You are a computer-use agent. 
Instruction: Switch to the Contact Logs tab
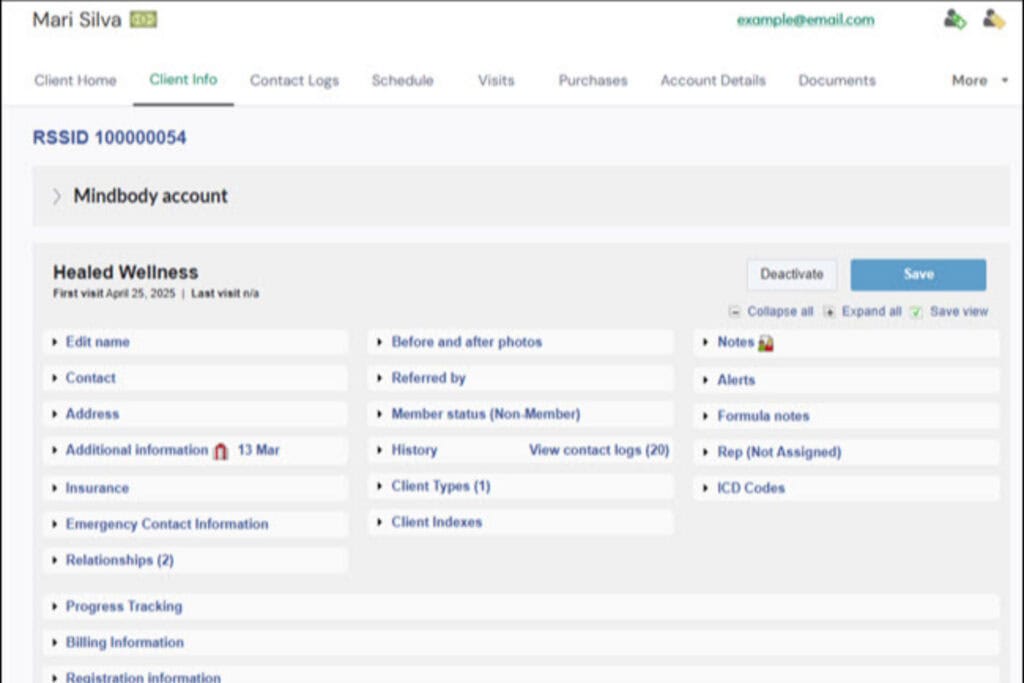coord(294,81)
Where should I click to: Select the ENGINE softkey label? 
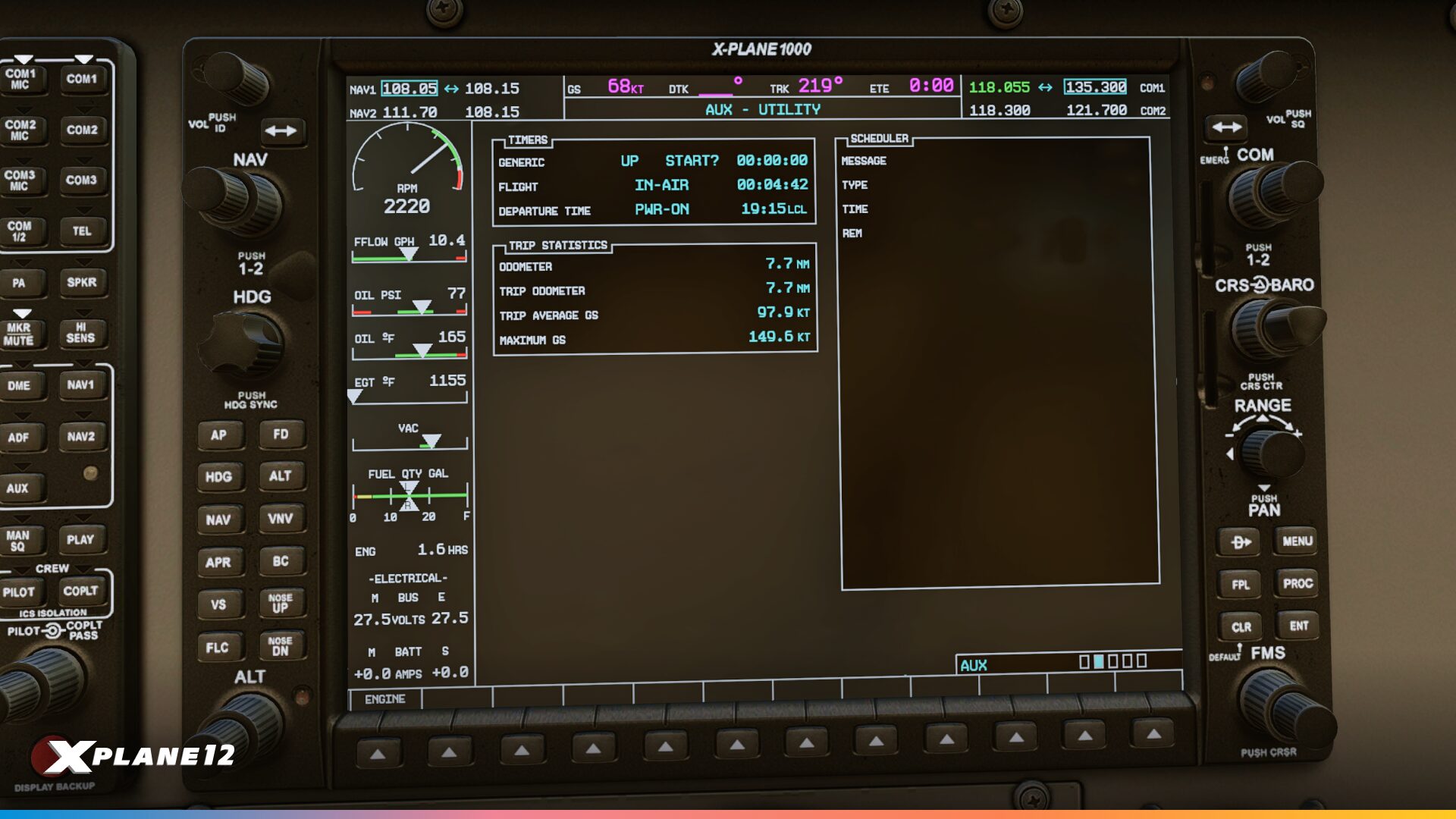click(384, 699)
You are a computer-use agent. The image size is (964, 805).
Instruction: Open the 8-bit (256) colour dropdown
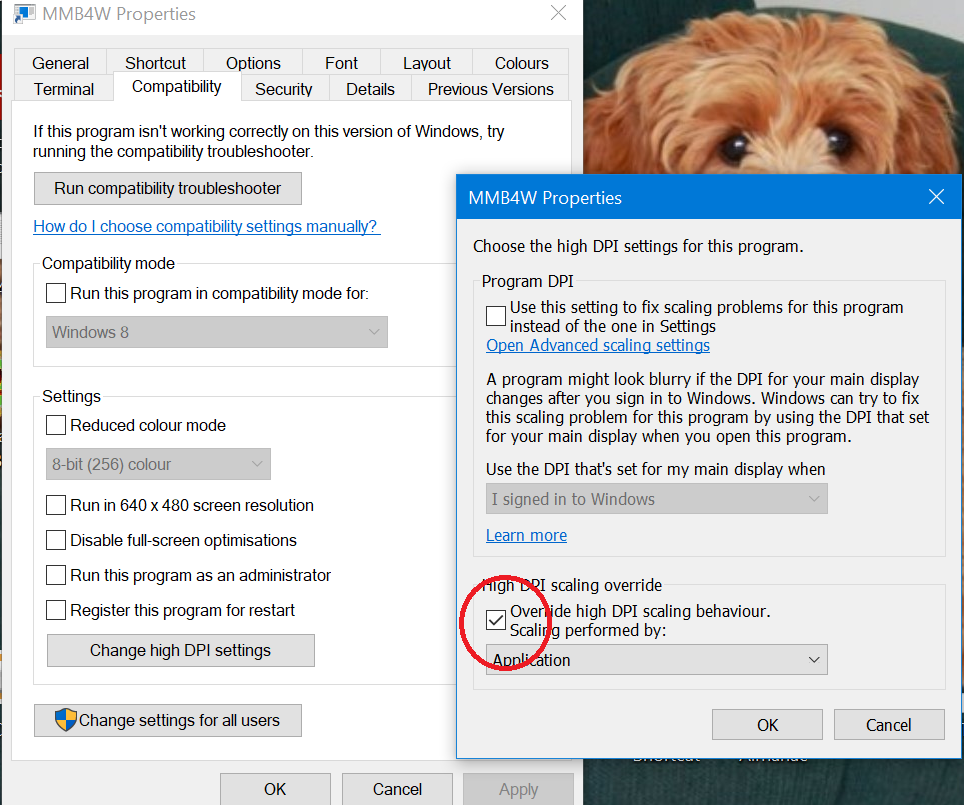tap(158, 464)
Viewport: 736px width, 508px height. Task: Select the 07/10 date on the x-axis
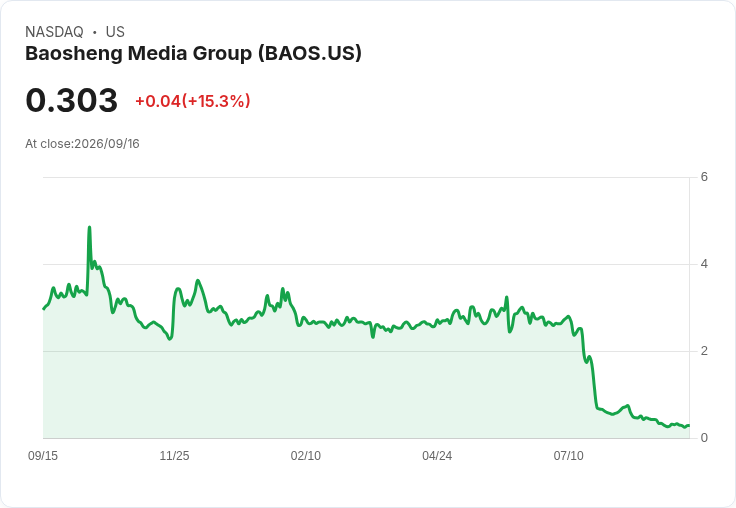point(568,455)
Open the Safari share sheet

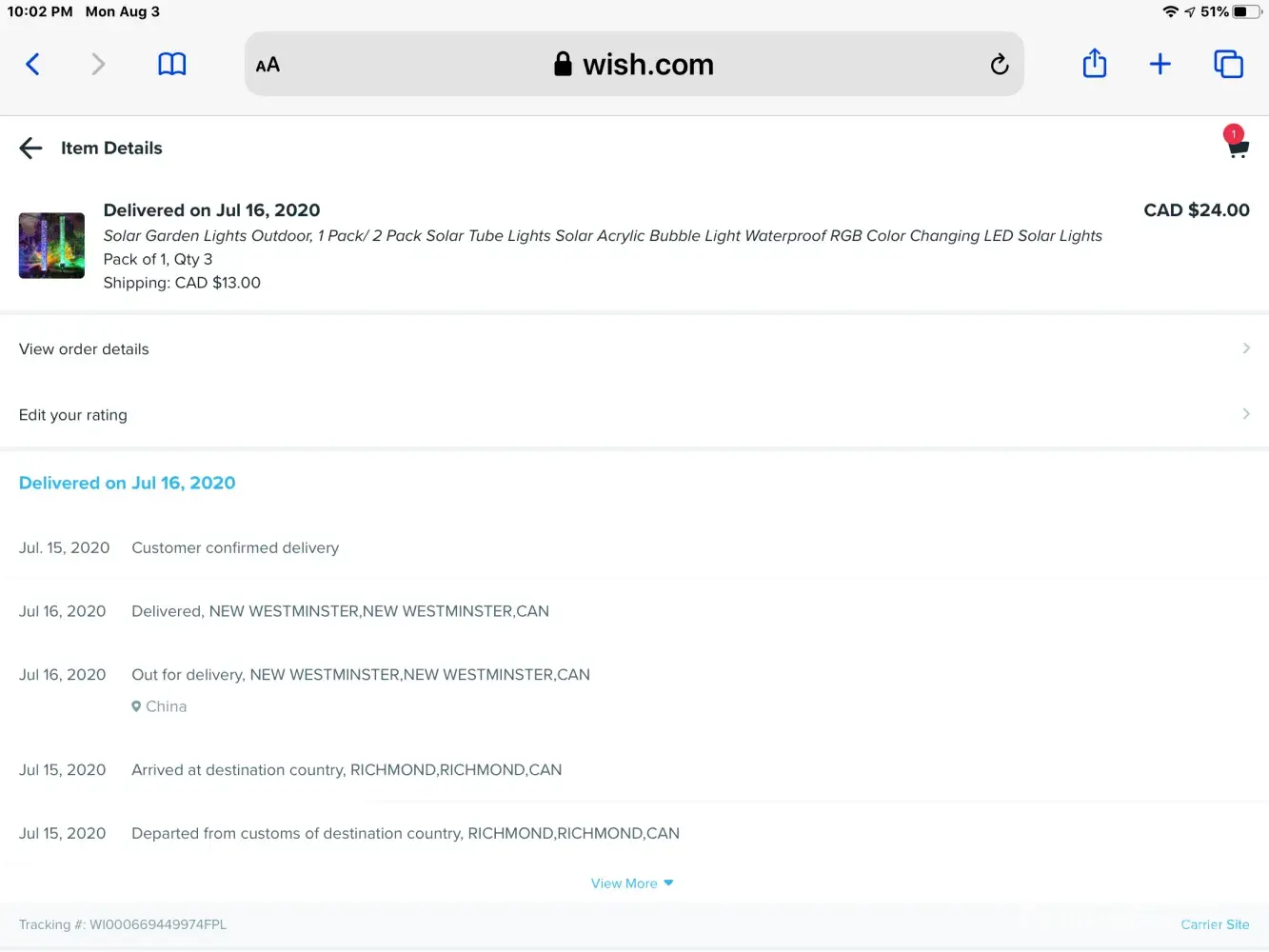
-*-
[Job]: Render every line of the items above as a Markdown table with the columns "No." and "Text", numbering the rows and skipping blank lines. Leave the pictures out of the answer.

[Task response]:
| No. | Text |
|---|---|
| 1 | You are a computer-use agent.  |
| 2 | Instruction: Switch to the Contact Logs tab |
| 3 | coord(294,81) |
| 4 | Where should I click to: Select the ENGINE softkey label?  |
| 5 | click(384, 699) |
| 6 | You are a computer-use agent. The image size is (964, 805). |
| 7 | Instruction: Open the 8-bit (256) colour dropdown |
| 8 | tap(158, 464) |
| 9 | Viewport: 736px width, 508px height. Task: Select the 07/10 date on the x-axis |
| 10 | point(568,455) |
| 11 | Open the Safari share sheet |